P.–Mayor y heterosexual... me ha dado el titular.

R.–No sea mamón. Me van a etiquetar con Azúa y Savater.

P.–Donde ha tenido más éxito es en los premios literarios.

R.–El primero, ríase, fue uno del Club Náutico, sobre el Guadalquivir y los deportes náuticos. ¡Yo, que no hago deporte desde 1987! En el 92 me concedieron el de Literatura de Jóvenes Creadores de la Europa Mediterránea, que aún convoca el Ayuntamiento de Sevilla (era una especie de ensayo sobre Umbral). Con Tierra de orates me hice con el de novela corta de Algeciras, en 2001. Ahora acabo de ganar el de la Fundación MonteLeón. Me fastidió mucho no lograr el Alberto Lista de relatos, en 2000. Lo ganó un argentino y por ahí leí que había quedado finalista el escritor mexicano César Romero. Eduardo Jordá me dijo que fui finalista del Café Bretón, un premio de Logroño muy chulo. Como el café, que no sé si conoce.

P.–Recuerdo que su primer libro, La cerilla de Faulkner tuvo muy buena acogida.

R.–Me lo pagué con mis primeros sueldos del Ayuntamiento, en 1998, y lo saqué con la editorial que tenía un ex futbolista, Manuel Vicente González. Salieron reseñas en los periódicos y se lo mandé a muchos escritores. Joan Margarit me mandó una carta larguísima. Llegamos a quedar, pero su hija se puso mala... perdimos el contacto.
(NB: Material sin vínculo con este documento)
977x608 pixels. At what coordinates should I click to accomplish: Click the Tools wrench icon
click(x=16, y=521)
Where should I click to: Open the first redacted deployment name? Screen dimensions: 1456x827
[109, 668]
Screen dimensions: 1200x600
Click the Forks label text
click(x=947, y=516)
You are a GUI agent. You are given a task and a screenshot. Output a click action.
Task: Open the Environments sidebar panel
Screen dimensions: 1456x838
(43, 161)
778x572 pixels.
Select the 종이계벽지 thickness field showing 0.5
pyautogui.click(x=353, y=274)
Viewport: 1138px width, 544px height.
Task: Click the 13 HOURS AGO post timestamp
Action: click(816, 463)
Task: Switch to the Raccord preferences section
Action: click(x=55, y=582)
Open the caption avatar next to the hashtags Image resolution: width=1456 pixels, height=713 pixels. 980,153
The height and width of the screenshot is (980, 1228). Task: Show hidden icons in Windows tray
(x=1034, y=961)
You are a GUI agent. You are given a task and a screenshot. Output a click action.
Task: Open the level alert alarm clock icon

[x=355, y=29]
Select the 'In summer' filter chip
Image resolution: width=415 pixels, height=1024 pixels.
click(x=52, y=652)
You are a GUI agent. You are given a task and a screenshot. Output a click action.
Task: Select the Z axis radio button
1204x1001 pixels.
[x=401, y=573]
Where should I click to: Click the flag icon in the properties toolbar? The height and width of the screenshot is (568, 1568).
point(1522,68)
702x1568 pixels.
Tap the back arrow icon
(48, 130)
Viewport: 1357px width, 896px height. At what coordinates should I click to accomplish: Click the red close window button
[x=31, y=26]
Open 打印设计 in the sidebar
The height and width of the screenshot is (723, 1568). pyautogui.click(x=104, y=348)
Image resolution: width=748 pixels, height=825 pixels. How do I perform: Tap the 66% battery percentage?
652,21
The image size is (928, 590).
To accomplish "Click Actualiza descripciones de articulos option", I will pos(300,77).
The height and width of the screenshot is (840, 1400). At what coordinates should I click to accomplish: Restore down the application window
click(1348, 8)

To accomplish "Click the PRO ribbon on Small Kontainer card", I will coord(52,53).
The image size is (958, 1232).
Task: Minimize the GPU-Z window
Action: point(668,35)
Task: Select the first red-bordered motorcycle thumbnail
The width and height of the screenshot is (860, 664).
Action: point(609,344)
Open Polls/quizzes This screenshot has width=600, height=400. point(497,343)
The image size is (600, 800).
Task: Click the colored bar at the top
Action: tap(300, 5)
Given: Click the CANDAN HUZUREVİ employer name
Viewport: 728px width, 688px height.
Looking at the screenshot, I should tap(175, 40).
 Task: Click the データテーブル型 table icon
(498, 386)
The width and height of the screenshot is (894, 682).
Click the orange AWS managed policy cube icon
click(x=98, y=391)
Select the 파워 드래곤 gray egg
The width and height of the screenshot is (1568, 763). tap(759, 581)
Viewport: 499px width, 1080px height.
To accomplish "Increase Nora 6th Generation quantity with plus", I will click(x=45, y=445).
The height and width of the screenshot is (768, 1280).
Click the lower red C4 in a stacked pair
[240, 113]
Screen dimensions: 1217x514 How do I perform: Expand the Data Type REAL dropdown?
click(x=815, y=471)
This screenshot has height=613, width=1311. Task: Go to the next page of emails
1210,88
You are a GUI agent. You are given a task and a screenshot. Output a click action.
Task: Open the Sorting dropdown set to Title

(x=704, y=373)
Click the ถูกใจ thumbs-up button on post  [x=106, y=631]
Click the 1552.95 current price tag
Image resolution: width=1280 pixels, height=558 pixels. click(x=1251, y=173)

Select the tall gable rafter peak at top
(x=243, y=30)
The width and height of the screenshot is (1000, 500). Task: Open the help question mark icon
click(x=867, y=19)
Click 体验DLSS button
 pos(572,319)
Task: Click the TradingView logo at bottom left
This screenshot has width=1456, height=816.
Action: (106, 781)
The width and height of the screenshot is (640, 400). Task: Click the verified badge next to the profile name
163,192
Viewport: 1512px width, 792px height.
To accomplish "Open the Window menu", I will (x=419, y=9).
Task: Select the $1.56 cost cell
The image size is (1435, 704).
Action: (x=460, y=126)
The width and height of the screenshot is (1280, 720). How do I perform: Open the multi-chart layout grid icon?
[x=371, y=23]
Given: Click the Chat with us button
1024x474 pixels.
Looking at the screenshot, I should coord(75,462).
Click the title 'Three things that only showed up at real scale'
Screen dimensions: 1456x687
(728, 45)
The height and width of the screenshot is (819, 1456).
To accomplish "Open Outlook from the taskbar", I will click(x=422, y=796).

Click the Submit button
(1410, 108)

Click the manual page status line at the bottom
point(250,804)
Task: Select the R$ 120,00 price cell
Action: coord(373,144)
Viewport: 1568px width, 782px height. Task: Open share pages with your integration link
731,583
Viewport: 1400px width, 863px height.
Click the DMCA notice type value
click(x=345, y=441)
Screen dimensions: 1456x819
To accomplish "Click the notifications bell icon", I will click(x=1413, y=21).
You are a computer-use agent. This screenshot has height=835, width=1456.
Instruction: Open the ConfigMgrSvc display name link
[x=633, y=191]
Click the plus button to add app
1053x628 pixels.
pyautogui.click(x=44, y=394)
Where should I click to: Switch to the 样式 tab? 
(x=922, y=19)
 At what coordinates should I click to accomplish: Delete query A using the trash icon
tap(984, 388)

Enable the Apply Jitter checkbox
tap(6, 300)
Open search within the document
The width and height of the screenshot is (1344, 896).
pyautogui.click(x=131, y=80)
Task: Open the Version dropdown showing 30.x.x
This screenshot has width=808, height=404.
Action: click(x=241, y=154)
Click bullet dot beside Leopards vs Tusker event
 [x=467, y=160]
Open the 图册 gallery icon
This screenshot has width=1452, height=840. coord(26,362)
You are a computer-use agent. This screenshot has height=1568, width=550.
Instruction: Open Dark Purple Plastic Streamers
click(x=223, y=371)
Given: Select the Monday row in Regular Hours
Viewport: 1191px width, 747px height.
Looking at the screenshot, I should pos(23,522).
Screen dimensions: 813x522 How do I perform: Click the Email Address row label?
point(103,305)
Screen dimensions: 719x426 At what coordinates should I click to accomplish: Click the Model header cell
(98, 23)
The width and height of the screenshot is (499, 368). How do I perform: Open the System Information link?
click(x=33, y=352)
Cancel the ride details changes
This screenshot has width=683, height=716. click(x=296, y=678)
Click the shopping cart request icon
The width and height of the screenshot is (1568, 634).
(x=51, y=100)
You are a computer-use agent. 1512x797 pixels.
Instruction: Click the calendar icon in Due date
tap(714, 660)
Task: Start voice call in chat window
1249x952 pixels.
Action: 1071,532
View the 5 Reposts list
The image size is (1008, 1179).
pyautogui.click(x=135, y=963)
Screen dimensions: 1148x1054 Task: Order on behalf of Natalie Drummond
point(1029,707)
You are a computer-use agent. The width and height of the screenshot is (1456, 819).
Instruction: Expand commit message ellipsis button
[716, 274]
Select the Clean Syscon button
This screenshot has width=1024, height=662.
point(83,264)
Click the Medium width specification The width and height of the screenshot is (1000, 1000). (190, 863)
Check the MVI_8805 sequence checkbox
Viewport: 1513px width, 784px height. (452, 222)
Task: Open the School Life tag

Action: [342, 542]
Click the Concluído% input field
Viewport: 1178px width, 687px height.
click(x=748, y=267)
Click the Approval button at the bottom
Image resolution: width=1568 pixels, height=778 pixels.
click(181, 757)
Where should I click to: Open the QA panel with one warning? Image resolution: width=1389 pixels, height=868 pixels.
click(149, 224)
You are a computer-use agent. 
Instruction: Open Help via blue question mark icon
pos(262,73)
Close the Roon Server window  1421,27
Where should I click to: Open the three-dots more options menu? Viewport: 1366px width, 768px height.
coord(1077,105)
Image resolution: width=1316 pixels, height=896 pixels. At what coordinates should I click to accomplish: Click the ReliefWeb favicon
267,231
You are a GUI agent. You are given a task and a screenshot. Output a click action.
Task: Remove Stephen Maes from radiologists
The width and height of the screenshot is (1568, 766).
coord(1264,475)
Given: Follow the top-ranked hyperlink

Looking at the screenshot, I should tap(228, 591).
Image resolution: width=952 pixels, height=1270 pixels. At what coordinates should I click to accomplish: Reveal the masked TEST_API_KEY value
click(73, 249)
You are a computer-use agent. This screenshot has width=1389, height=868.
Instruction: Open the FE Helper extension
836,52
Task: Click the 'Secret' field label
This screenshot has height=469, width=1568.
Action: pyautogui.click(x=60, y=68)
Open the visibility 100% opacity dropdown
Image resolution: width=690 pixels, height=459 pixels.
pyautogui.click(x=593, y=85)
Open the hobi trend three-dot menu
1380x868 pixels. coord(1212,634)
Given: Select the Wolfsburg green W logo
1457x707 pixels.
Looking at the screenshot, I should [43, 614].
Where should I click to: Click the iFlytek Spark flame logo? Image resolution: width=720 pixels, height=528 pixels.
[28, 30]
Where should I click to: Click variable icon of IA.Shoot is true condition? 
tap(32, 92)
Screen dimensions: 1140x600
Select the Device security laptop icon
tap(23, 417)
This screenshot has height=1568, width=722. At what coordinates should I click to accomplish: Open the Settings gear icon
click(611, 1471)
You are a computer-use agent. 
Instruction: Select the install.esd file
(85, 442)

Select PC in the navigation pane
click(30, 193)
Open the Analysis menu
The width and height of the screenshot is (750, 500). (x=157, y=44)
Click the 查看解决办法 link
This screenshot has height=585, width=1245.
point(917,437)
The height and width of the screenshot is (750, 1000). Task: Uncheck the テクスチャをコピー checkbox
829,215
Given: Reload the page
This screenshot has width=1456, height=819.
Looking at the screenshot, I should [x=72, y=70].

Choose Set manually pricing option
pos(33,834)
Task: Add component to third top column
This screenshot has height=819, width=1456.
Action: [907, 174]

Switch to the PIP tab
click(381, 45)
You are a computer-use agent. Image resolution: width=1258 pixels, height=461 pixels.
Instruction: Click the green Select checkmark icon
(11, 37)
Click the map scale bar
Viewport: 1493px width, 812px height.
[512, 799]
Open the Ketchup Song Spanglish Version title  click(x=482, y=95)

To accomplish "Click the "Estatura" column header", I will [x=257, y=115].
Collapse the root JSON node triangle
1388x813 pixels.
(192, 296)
P.–No podemos despedirnos sin hablar de toros, una de sus aficiones.

R.–En la pandemia escribí un artículo muy pesimista sobre su futuro, pero ahora parece que hay un auténtico renacer: Morante, Ortega, Aguado, Escribano... La gente ve que los toros son de verdad. Ahí no hay postureo. Te juegas la vida. Yo iba mucho a los toros con mi padre, que era muy currista. A Curro lo he visto torerar poco, pero bastaba con verlo andar...

P.–Eso es muy Burgos.

R.–La verdad es la verdad, la diga Burgos o su porquero. Yo lo veía mucho en Carrión Megías cuando iba a pintarse el pelo en una peluquería que hay allí. Siempre con unas gafas de sol muy grande, porque es muy tímido.